# Set exercise
Recast every line of the items below as a Markdown table with two columns, Row and Line, giving each line a row number. Omit blank lines.

# Task material
--- start ---

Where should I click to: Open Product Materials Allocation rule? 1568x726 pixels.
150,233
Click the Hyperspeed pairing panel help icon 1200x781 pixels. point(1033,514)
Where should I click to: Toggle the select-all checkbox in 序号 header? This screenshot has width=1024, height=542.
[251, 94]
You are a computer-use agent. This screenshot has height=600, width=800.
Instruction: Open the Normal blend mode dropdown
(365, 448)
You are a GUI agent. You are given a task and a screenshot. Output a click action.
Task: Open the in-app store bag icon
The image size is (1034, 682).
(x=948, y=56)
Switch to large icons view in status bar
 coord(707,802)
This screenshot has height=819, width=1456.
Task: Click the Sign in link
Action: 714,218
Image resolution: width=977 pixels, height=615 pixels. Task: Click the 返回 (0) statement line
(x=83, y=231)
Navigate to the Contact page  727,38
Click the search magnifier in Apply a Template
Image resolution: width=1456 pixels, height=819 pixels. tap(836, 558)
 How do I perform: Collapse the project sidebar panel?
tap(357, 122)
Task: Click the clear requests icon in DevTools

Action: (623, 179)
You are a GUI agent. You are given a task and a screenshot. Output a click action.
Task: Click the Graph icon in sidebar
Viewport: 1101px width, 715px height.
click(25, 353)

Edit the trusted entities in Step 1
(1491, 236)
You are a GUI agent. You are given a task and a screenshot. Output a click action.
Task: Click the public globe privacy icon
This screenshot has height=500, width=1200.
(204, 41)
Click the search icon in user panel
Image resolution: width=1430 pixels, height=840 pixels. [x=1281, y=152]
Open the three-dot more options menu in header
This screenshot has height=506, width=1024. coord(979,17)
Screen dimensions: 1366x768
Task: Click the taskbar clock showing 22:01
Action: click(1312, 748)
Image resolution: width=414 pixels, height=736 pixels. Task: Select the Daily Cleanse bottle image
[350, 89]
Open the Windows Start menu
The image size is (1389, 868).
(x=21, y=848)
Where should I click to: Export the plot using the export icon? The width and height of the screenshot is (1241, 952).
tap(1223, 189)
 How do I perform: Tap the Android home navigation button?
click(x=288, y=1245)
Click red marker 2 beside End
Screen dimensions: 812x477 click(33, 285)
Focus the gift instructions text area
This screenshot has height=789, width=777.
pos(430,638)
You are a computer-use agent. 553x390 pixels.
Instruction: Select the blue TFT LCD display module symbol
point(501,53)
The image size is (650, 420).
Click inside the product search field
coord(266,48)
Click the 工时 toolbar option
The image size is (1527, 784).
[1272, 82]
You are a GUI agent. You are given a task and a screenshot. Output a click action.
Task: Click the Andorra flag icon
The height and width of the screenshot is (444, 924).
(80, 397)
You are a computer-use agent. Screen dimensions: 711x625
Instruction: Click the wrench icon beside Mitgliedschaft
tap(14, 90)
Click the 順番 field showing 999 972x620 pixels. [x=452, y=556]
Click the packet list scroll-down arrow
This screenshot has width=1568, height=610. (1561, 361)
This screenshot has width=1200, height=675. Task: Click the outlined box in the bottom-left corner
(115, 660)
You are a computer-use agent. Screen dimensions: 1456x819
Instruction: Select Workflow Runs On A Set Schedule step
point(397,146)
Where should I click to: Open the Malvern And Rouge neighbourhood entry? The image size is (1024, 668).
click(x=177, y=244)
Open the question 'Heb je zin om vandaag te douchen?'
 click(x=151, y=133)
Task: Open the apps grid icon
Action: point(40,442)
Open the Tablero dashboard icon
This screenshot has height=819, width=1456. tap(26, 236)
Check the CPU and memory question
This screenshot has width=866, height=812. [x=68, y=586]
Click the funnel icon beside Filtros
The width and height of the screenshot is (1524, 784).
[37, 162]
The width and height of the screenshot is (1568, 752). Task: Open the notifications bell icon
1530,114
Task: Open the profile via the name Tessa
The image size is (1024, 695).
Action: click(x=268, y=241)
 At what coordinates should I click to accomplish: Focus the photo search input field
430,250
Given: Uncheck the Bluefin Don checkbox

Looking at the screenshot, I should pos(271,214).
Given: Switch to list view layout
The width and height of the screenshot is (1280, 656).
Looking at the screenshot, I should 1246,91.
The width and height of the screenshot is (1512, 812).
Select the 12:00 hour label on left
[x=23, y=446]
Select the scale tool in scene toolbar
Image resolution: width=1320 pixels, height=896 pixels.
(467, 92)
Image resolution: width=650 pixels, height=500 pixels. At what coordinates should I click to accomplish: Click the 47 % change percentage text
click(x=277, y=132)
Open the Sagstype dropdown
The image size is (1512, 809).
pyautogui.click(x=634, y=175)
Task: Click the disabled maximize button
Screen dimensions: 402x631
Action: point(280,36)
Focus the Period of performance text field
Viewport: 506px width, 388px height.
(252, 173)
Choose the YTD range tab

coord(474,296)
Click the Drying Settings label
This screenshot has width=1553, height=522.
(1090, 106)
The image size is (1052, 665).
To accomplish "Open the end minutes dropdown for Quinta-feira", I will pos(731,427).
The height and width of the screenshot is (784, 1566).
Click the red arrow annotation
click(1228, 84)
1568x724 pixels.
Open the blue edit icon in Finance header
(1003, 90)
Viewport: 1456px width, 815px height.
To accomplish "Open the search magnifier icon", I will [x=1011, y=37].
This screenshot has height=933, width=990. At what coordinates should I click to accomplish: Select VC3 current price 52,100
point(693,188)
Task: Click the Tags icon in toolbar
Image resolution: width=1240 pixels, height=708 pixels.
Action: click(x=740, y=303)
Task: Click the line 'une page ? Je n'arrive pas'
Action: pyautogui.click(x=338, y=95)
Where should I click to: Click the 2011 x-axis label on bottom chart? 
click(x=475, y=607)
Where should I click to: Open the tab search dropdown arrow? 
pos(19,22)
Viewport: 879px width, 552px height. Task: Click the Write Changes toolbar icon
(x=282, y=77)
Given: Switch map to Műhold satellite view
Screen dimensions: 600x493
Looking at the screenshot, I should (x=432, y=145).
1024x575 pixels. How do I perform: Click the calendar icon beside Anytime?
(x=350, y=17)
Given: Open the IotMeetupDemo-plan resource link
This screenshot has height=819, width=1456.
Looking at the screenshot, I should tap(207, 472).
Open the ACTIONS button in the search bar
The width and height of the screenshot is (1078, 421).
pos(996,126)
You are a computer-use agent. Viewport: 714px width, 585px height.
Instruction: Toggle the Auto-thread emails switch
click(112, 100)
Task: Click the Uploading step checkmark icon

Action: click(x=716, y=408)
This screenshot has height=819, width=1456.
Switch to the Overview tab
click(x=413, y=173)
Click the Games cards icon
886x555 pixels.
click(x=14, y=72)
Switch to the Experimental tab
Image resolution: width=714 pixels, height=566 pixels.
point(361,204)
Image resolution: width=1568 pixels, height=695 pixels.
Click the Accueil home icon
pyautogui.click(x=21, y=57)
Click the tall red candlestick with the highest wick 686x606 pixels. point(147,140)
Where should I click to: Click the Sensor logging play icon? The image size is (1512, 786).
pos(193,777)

--- end ---

# In response
| Row | Line |
|---|---|
| 1 | Where should I click to: Open Product Materials Allocation rule? 1568x726 pixels. |
| 2 | 150,233 |
| 3 | Click the Hyperspeed pairing panel help icon 1200x781 pixels. point(1033,514) |
| 4 | Where should I click to: Toggle the select-all checkbox in 序号 header? This screenshot has width=1024, height=542. |
| 5 | [251, 94] |
| 6 | You are a computer-use agent. This screenshot has height=600, width=800. |
| 7 | Instruction: Open the Normal blend mode dropdown |
| 8 | (365, 448) |
| 9 | You are a GUI agent. You are given a task and a screenshot. Output a click action. |
| 10 | Task: Open the in-app store bag icon |
| 11 | The image size is (1034, 682). |
| 12 | (x=948, y=56) |
| 13 | Switch to large icons view in status bar |
| 14 |  coord(707,802) |
| 15 | This screenshot has height=819, width=1456. |
| 16 | Task: Click the Sign in link |
| 17 | Action: 714,218 |
| 18 | Image resolution: width=977 pixels, height=615 pixels. Task: Click the 返回 (0) statement line |
| 19 | (x=83, y=231) |
| 20 | Navigate to the Contact page  727,38 |
| 21 | Click the search magnifier in Apply a Template |
| 22 | Image resolution: width=1456 pixels, height=819 pixels. tap(836, 558) |
| 23 |  How do I perform: Collapse the project sidebar panel? |
| 24 | tap(357, 122) |
| 25 | Task: Click the clear requests icon in DevTools |
| 26 | Action: (623, 179) |
| 27 | You are a GUI agent. You are given a task and a screenshot. Output a click action. |
| 28 | Task: Click the Graph icon in sidebar |
| 29 | Viewport: 1101px width, 715px height. |
| 30 | click(25, 353) |
| 31 | Edit the trusted entities in Step 1 |
| 32 | (1491, 236) |
| 33 | You are a GUI agent. You are given a task and a screenshot. Output a click action. |
| 34 | Task: Click the public globe privacy icon |
| 35 | This screenshot has height=500, width=1200. |
| 36 | (204, 41) |
| 37 | Click the search icon in user panel |
| 38 | Image resolution: width=1430 pixels, height=840 pixels. [x=1281, y=152] |
| 39 | Open the three-dot more options menu in header |
| 40 | This screenshot has height=506, width=1024. coord(979,17) |
| 41 | Screen dimensions: 1366x768 |
| 42 | Task: Click the taskbar clock showing 22:01 |
| 43 | Action: click(1312, 748) |
| 44 | Image resolution: width=414 pixels, height=736 pixels. Task: Select the Daily Cleanse bottle image |
| 45 | [350, 89] |
| 46 | Open the Windows Start menu |
| 47 | The image size is (1389, 868). |
| 48 | (x=21, y=848) |
| 49 | Where should I click to: Export the plot using the export icon? The width and height of the screenshot is (1241, 952). |
| 50 | tap(1223, 189) |
| 51 |  How do I perform: Tap the Android home navigation button? |
| 52 | click(x=288, y=1245) |
| 53 | Click red marker 2 beside End |
| 54 | Screen dimensions: 812x477 click(33, 285) |
| 55 | Focus the gift instructions text area |
| 56 | This screenshot has height=789, width=777. |
| 57 | pos(430,638) |
| 58 | You are a computer-use agent. 553x390 pixels. |
| 59 | Instruction: Select the blue TFT LCD display module symbol |
| 60 | point(501,53) |
| 61 | The image size is (650, 420). |
| 62 | Click inside the product search field |
| 63 | coord(266,48) |
| 64 | Click the 工时 toolbar option |
| 65 | The image size is (1527, 784). |
| 66 | [1272, 82] |
| 67 | You are a GUI agent. You are given a task and a screenshot. Output a click action. |
| 68 | Task: Click the Andorra flag icon |
| 69 | The height and width of the screenshot is (444, 924). |
| 70 | (80, 397) |
| 71 | You are a computer-use agent. Screen dimensions: 711x625 |
| 72 | Instruction: Click the wrench icon beside Mitgliedschaft |
| 73 | tap(14, 90) |
| 74 | Click the 順番 field showing 999 972x620 pixels. [x=452, y=556] |
| 75 | Click the packet list scroll-down arrow |
| 76 | This screenshot has width=1568, height=610. (1561, 361) |
| 77 | This screenshot has width=1200, height=675. Task: Click the outlined box in the bottom-left corner |
| 78 | (115, 660) |
| 79 | You are a computer-use agent. Screen dimensions: 1456x819 |
| 80 | Instruction: Select Workflow Runs On A Set Schedule step |
| 81 | point(397,146) |
| 82 | Where should I click to: Open the Malvern And Rouge neighbourhood entry? The image size is (1024, 668). |
| 83 | click(x=177, y=244) |
| 84 | Open the question 'Heb je zin om vandaag te douchen?' |
| 85 |  click(x=151, y=133) |
| 86 | Task: Open the apps grid icon |
| 87 | Action: point(40,442) |
| 88 | Open the Tablero dashboard icon |
| 89 | This screenshot has height=819, width=1456. tap(26, 236) |
| 90 | Check the CPU and memory question |
| 91 | This screenshot has width=866, height=812. [x=68, y=586] |
| 92 | Click the funnel icon beside Filtros |
| 93 | The width and height of the screenshot is (1524, 784). |
| 94 | [37, 162] |
| 95 | The width and height of the screenshot is (1568, 752). Task: Open the notifications bell icon |
| 96 | 1530,114 |
| 97 | Task: Open the profile via the name Tessa |
| 98 | The image size is (1024, 695). |
| 99 | Action: click(x=268, y=241) |
| 100 |  At what coordinates should I click to accomplish: Focus the photo search input field |
| 101 | 430,250 |
| 102 | Given: Uncheck the Bluefin Don checkbox |
| 103 | Looking at the screenshot, I should pos(271,214). |
| 104 | Given: Switch to list view layout |
| 105 | The width and height of the screenshot is (1280, 656). |
| 106 | Looking at the screenshot, I should 1246,91. |
| 107 | The width and height of the screenshot is (1512, 812). |
| 108 | Select the 12:00 hour label on left |
| 109 | [x=23, y=446] |
| 110 | Select the scale tool in scene toolbar |
| 111 | Image resolution: width=1320 pixels, height=896 pixels. |
| 112 | (467, 92) |
| 113 | Image resolution: width=650 pixels, height=500 pixels. At what coordinates should I click to accomplish: Click the 47 % change percentage text |
| 114 | click(x=277, y=132) |
| 115 | Open the Sagstype dropdown |
| 116 | The image size is (1512, 809). |
| 117 | pyautogui.click(x=634, y=175) |
| 118 | Task: Click the disabled maximize button |
| 119 | Screen dimensions: 402x631 |
| 120 | Action: point(280,36) |
| 121 | Focus the Period of performance text field |
| 122 | Viewport: 506px width, 388px height. |
| 123 | (252, 173) |
| 124 | Choose the YTD range tab |
| 125 | coord(474,296) |
| 126 | Click the Drying Settings label |
| 127 | This screenshot has width=1553, height=522. |
| 128 | (1090, 106) |
| 129 | The image size is (1052, 665). |
| 130 | To accomplish "Open the end minutes dropdown for Quinta-feira", I will pos(731,427). |
| 131 | The height and width of the screenshot is (784, 1566). |
| 132 | Click the red arrow annotation |
| 133 | click(1228, 84) |
| 134 | 1568x724 pixels. |
| 135 | Open the blue edit icon in Finance header |
| 136 | (1003, 90) |
| 137 | Viewport: 1456px width, 815px height. |
| 138 | To accomplish "Open the search magnifier icon", I will [x=1011, y=37]. |
| 139 | This screenshot has height=933, width=990. At what coordinates should I click to accomplish: Select VC3 current price 52,100 |
| 140 | point(693,188) |
| 141 | Task: Click the Tags icon in toolbar |
| 142 | Image resolution: width=1240 pixels, height=708 pixels. |
| 143 | Action: click(x=740, y=303) |
| 144 | Task: Click the line 'une page ? Je n'arrive pas' |
| 145 | Action: pyautogui.click(x=338, y=95) |
| 146 | Where should I click to: Click the 2011 x-axis label on bottom chart?  |
| 147 | click(x=475, y=607) |
| 148 | Where should I click to: Open the tab search dropdown arrow?  |
| 149 | pos(19,22) |
| 150 | Viewport: 879px width, 552px height. Task: Click the Write Changes toolbar icon |
| 151 | (x=282, y=77) |
| 152 | Given: Switch map to Műhold satellite view |
| 153 | Screen dimensions: 600x493 |
| 154 | Looking at the screenshot, I should (x=432, y=145). |
| 155 | 1024x575 pixels. How do I perform: Click the calendar icon beside Anytime? |
| 156 | (x=350, y=17) |
| 157 | Given: Open the IotMeetupDemo-plan resource link |
| 158 | This screenshot has height=819, width=1456. |
| 159 | Looking at the screenshot, I should tap(207, 472). |
| 160 | Open the ACTIONS button in the search bar |
| 161 | The width and height of the screenshot is (1078, 421). |
| 162 | pos(996,126) |
| 163 | You are a computer-use agent. Viewport: 714px width, 585px height. |
| 164 | Instruction: Toggle the Auto-thread emails switch |
| 165 | click(112, 100) |
| 166 | Task: Click the Uploading step checkmark icon |
| 167 | Action: click(x=716, y=408) |
| 168 | This screenshot has height=819, width=1456. |
| 169 | Switch to the Overview tab |
| 170 | click(x=413, y=173) |
| 171 | Click the Games cards icon |
| 172 | 886x555 pixels. |
| 173 | click(x=14, y=72) |
| 174 | Switch to the Experimental tab |
| 175 | Image resolution: width=714 pixels, height=566 pixels. |
| 176 | point(361,204) |
| 177 | Image resolution: width=1568 pixels, height=695 pixels. |
| 178 | Click the Accueil home icon |
| 179 | pyautogui.click(x=21, y=57) |
| 180 | Click the tall red candlestick with the highest wick 686x606 pixels. point(147,140) |
| 181 | Where should I click to: Click the Sensor logging play icon? The image size is (1512, 786). |
| 182 | pos(193,777) |